_Instruções do exercício_
Dê seguimento à entrevista ao reitor da Universidade de Aveiro sobre o financiamento do ensino superior, começando logo após a última frase apresentada.
===== Texto apresentado
Skip to main content

Reitor da UA: "Os contratos a celebrar são permanentes, mas o financiamento é precário"

Paulo Jorge Ferreira, reitor da Universidade de Aveiro e presidente do CRUP, diz nesta entrevista que o problema é que não existe garantia de financiamento além de 2024 para o FCT-Tenure. Programa visa contratação de até 1000 investigadores e prevê transferência gradual dos custos da FCT para as instituições.

O Jornal Económico está hoje na Universidade de Aveiro, no âmbito do ciclo de reflexão na academia que estamos a promover. O ano de 2024 só leva três meses, mas Paulo Jorge Ferreira, o reitor, também presidente do CRUP (Conselho de Reitores das Universidades Portuguesas), descreve um horizonte carregado de incerteza. “Vivendo nós na economia do conhecimento, não se compreende como é que a produção de conhecimento parece ter prioridade tão baixa”.

Com um novo inquilino em breve Ministério da Ciência, Tecnologia e Ensino Superior, o financiamento é tema incontornável nesta entrevista. No Orçamento do Estado para 2024, o tal orçamento que muitos defenderam que viria o diabo se não fosse aprovado, “o financiamento global do Ensino Superior é inferior em aproximadamente 6000 dólares por estudante relativamente à média da OCDE, em paridade de poder de compra para o PIB”, afirma Paulo Jorge Ferreira. É caso para dizer que nem mesmo no campo da ciência, se fazem omeletes sem ovos.

Em linhas gerais, como antecipa 2024 no Ensino Superior e na Ciência em Portugal? Qual o principal desafio?
==========
===== Dados fornecidos
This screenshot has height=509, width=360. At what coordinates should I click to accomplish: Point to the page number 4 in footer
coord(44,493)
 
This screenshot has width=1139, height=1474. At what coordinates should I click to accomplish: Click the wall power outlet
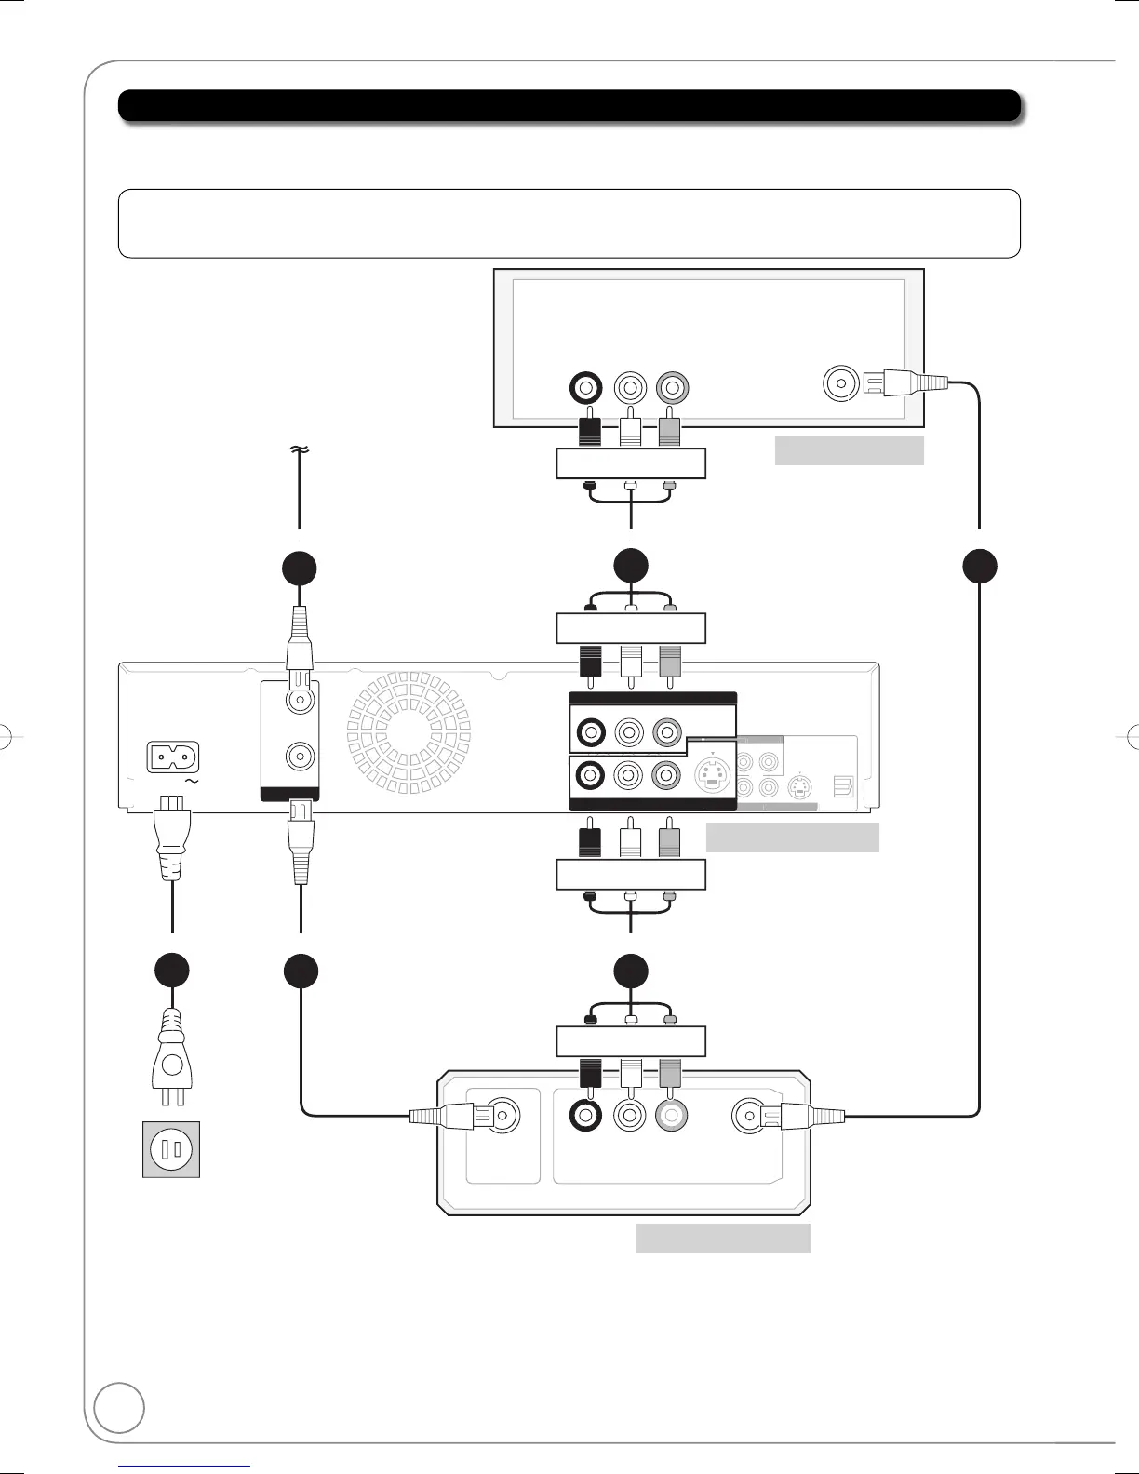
==========
_Resultado da tarefa_
O ano de 2024 ficará marcado pela incerteza, mas as IES e as instituições do sistema nacional de ciência carecem de condições de previsibilidade e estabilidade para desenvolver a sua ação e estratégia. A atual situação política impossibilita qualquer compromisso plurianual. Dispor de instrumentos financeiros limitados a 2024 dificulta muito a nossa atuação.

Exemplo?

Está em curso um programa (FCT-Tenure) que visa a contratação a título permanente de até 1000 investigadores. O programa prevê uma gradual transferência dos custos da FCT (Fundação para a Ciência e Tecnologia) para as instituições e o Orçamento do Estado de 2024 prevê, e muito bem, um reforço dos orçamentos das instituições para suportar uma parte desses custos.

O problema é que não existe qualquer garantia além de 2024, não existe qualquer garantia. Ou seja, os contratos a celebrar são permanentes, mas o financiamento é precário.

Há ainda o financiamento plurianual das unidades de investigação e laboratórios associados, cuja avaliação deverá avançar este ano. Contudo, o financiamento anual anunciado é igual ao de 2019. Em termos efetivos, isto é um corte orçamental, que limitará a capacidade de investigação e inovação do país.

Vivendo nós na economia do conhecimento, não se compreende como é que a produção de conhecimento parece ter prioridade tão baixa.

Dar-lhe prioridade significa dar-lhe mais dinheiro, aumentar o investimento.

O reforço da dotação das Instituições de Ensino Superior (IES) é uma condição necessária para podermos convergir para um modelo de financiamento mais claro e transparente, e sem disrupção para nenhuma das IES. Infelizmente não é de reforço que estamos a falar.

Segundo um estudo anual da OCDE, o financiamento global do Ensino Superior português é agora inferior em aproximadamente 6000 dólares por estudante relativamente à média da OCDE, em valores corrigidos de acordo com o poder de compra. Como existem mais de 220 mil estudantes nas IES públicas, falamos de uma diferença de 1300 milhões de dólares (em paridade de poder de compra).

Consequências desse desinvestimento?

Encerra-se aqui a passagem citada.